In his new book, The Cholesterol Wars: the Skeptics vs. the Preponderance of Evidence, Dr. Steinberg argues that cholesterol and lipoproteins have been “indicted, tried, and ultimately found guilty” of causing atherosclerosis and cardiovascular disease. He takes us through the entire history of this century-long trial and tells it from the perspective of one who was intimately involved in shaping it.
The majority of the science in the book is solid, and the arguments are generally well reasoned. So how is it that this conclusion can seem so far off?
In part, it is about how we use terms; in part, it is a matter of emphasis; in part, it is because Steinberg is actually right about some things that some cholesterol skeptics refuse to admit.
There is also, however, some bad science in the book. Although he is careful to emphasize the fact that he is supporting the lipid hypothesis rather than the diet-heart hypothesis—that is, the idea that cholesterol in the blood, and not cholesterol and fats in the diet, is what causes heart disease—he does make a limited argument in favor of the diet-heart idea, and it is one of the weaker points of the book. Most important, however, he actually argues that the statin trials are the final clincher showing that lowering cholesterol and lowering cholesterol alone reduces the risk of heart disease—and, of course, statins by no means lower cholesterol alone. In fact, the statins constitute the greatest threat the lipid hypothesis has seen to date.
But first, let’s go through the history of the lipid hypothesis as Steinberg conveys it.
In the beginning of the twentieth century, researchers had tried to induce atherosclerosis in lab animals a number of different ways—for example, by injecting adrenalin, bacteria or their byproducts, or by direct traumatization of blood vessels.
The medical field at the time considered atherosclerosis to be an inevitable consequence of aging. To test the hypothesis put forth by Nobel Prize-winning microbiologist Ilya Metchinkov, that dietary protein stimulated aging, the Russian researcher A. Ignatowski induced atherosclerosis in rabbits using diets of meat or milk and eggs.
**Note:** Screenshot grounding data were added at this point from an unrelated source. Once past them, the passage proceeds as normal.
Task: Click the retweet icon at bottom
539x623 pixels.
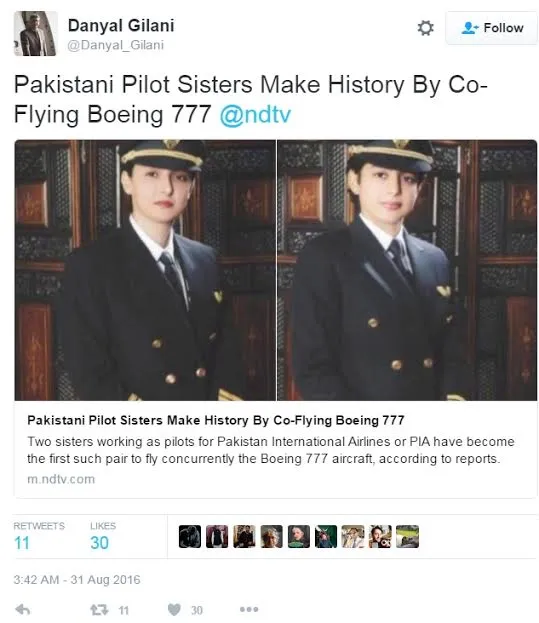Action: point(99,609)
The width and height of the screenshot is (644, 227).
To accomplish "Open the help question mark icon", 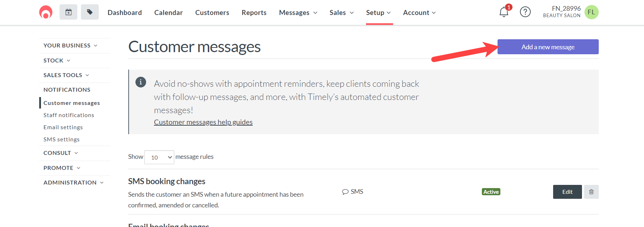I will [525, 12].
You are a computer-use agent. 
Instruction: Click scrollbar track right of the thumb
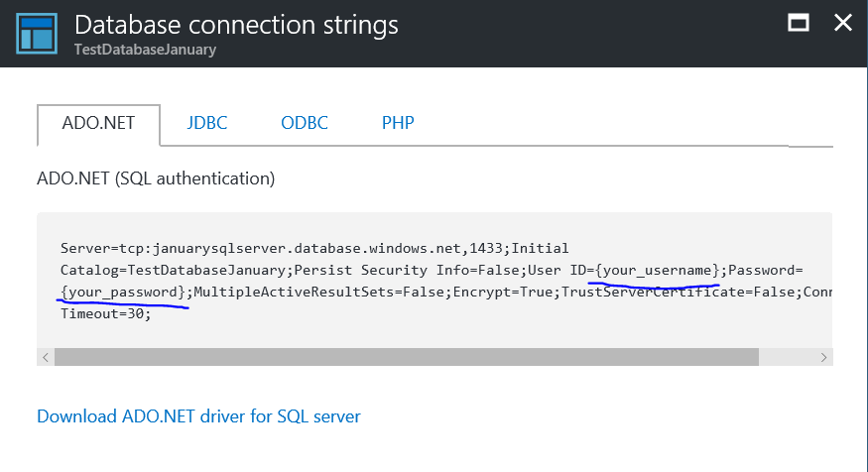[x=787, y=357]
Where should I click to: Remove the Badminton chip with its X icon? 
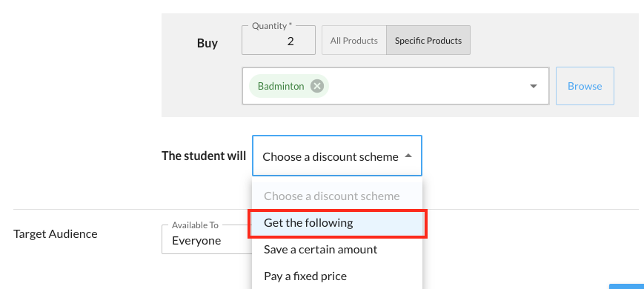[317, 86]
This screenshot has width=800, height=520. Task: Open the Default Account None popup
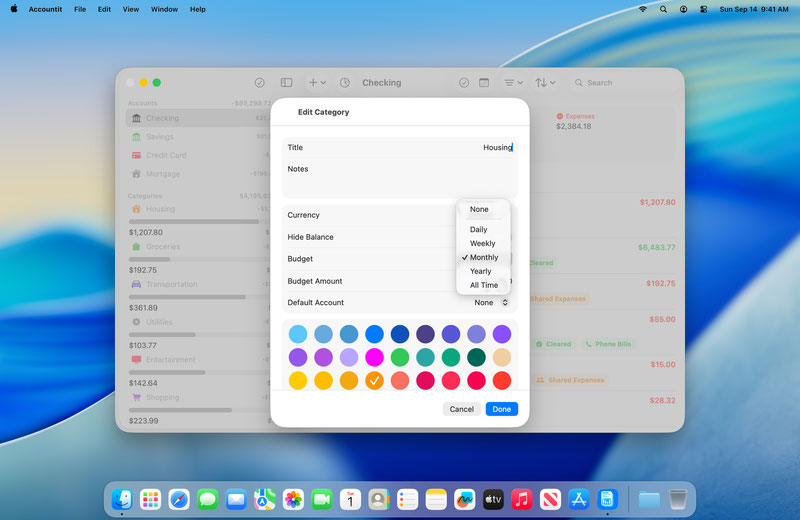pos(491,302)

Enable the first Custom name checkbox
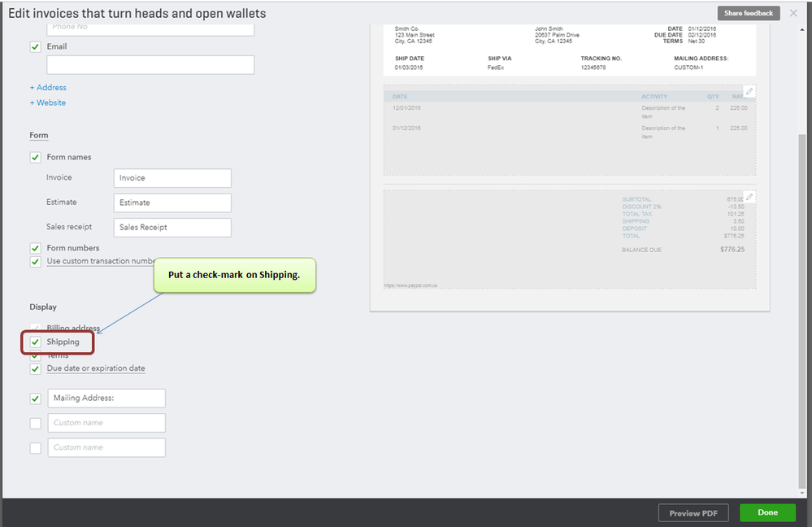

Other researchers showed that eggs alone, with or without the white, and beef brains would also produce the disease. Finally Anitschkow and Chalatow produced the disease with pure cholesterol dissolved in sunflower oil, showing it was the cholesterol and not the protein at work.
Although the rabbits suffered from a variety of serious problems not usually encountered by humans, such as cholesterol deposition in the internal organs, the atherosclerotic lesions were very similar to those seen in human atherosclerosis. They started as fatty streaks and eventually progressed to fibrous plaques with fibrous caps. The lipids accumulated in what appeared to be white blood cells infiltrating the vessel wall, as we now know occurs in humans. The distribution of lesions appeared to be determined by the direction and force of the flow of blood, as it is now believed to be the case in humans.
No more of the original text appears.